7

Ask DN: Drawing a superellipse with Sketch?

over 8 years ago from

On a day when Ive was so exhausted that it seemed possible he might fall asleep while talking, he became animated when describing the “primitive” design geometry that was usual before the computer era—essentially, two straight lines joined by a fragment of a circle. He then spoke of the opportunities that now exist, if the material permits, to take a more elegant path from one line to another; he talked of tangency breaks and Bézier surfaces.

Ive was also itching to smooth the corners of iPhone app icons. “They drove me crazy,” he said. “All I could see were these unresolved tangency breaks.”

http://www.newyorker.com/magazine/2015/02/23/shape-things-come

I’ve become more interested in superellipses since reading this, and disappointingly, there doesn’t seem to be any way to create them in Sketch, other than copying the icons provided in the iOS template, and then you don’t get to change the radius of the corners.

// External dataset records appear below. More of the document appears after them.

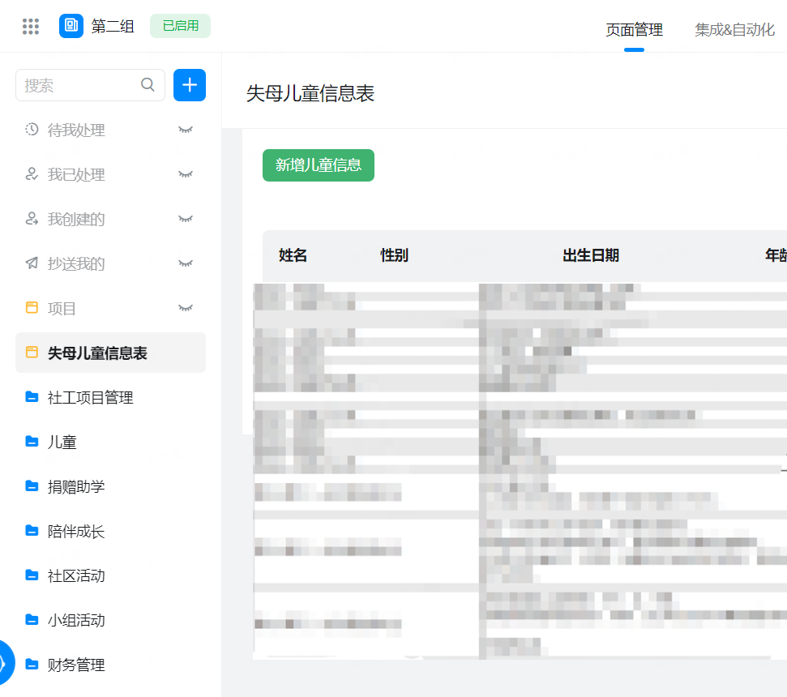
Task: Switch to the 集成&自动化 tab
Action: [734, 30]
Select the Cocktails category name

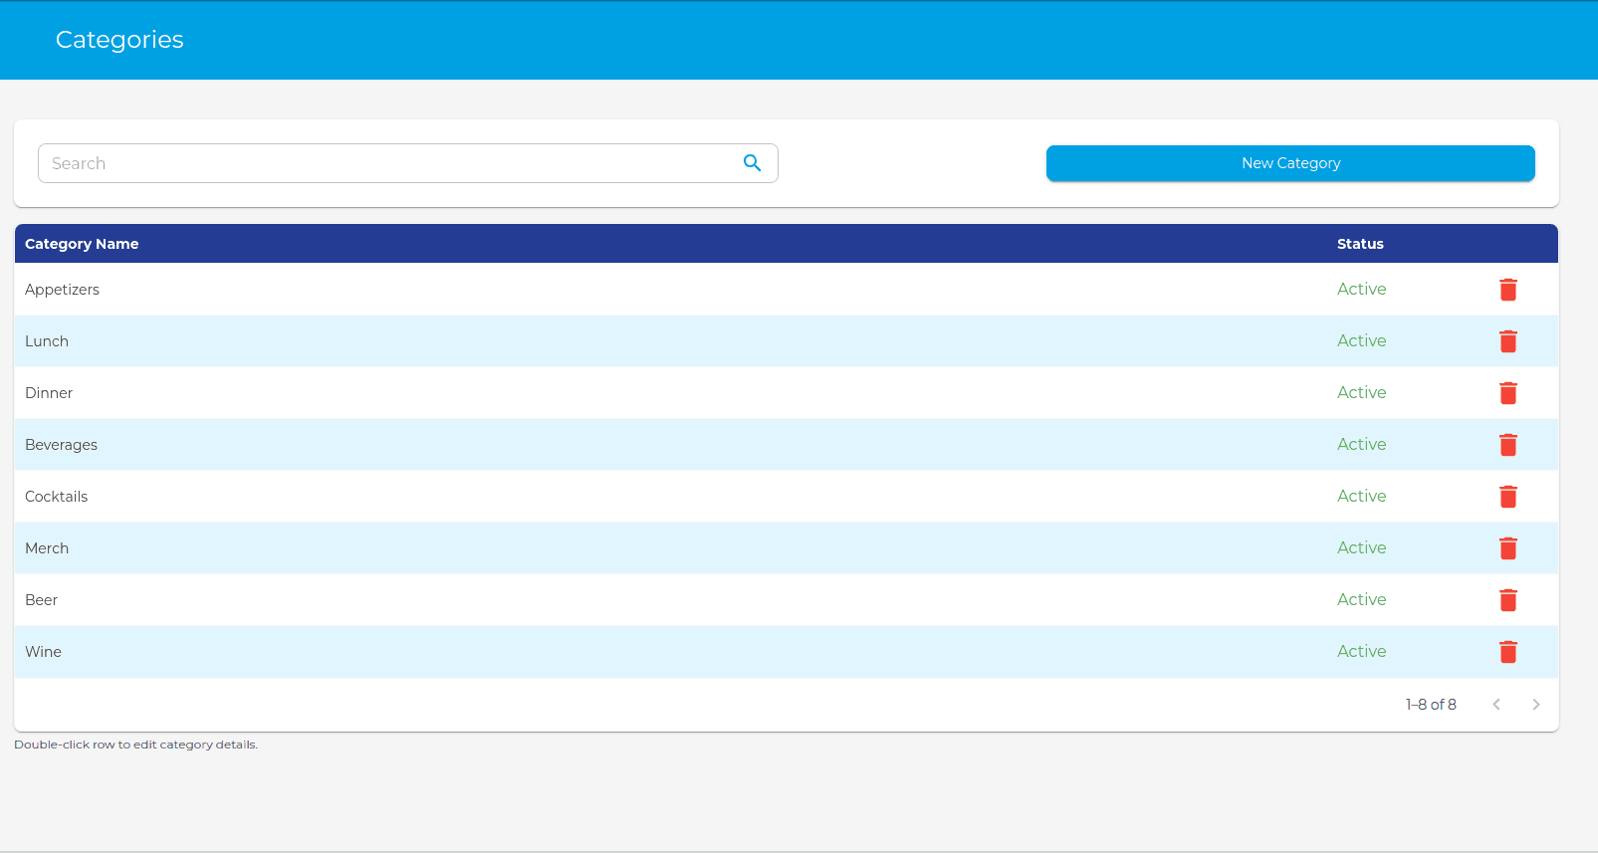tap(56, 497)
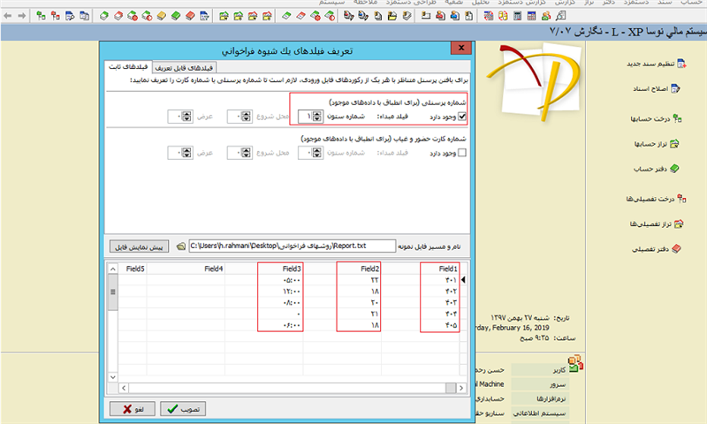Image resolution: width=707 pixels, height=424 pixels.
Task: Click the تراز تفصیلی‌ها icon
Action: pos(677,224)
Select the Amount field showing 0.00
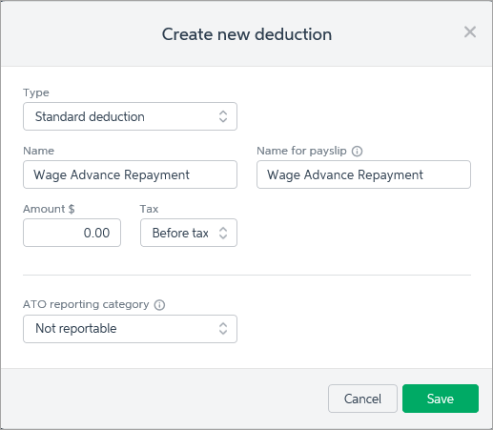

I was wondering if anyone had any information on how to create these?

6 comments

  • Marc EdwardsMarc Edwards, over 8 years ago

    It’s worth noting that iOS’ icons aren’t a superellipse (even though I initially thought they were).

    If you want to draw maths based shapes, I recommend Grapher. The only problem doing so, is you’ll end up with lots of line segments, rather than fewer points using cubic bézier curves.

    Illustrator’s blend tool is pretty good at creating superellipse-like shapes.

    6 points
    • Art BlancArt Blanc, 8 years ago

      I just found out that if you export your graph as .pdf from the Grapher.app and open the path in Ai, you can the “stitch” back those paths with the Join command ⌘+J and use the Simplify command from Object → Path → Simplify, with max out curve precision slider to 100% will produce a pretty nice and hopefully accurate curve. Here’s my example:

      Super ellipse simplified

      The outer path was simplified and the rest are the original paths.

      1 point
  • Robin RaszkaRobin Raszka, over 8 years ago

    Use Grapher.app (File > Export > PDF).

    5 points
  • Edouard U.Edouard U., over 8 years ago

    tl;dr — Use a 3d CAD tool like Rhinoceros.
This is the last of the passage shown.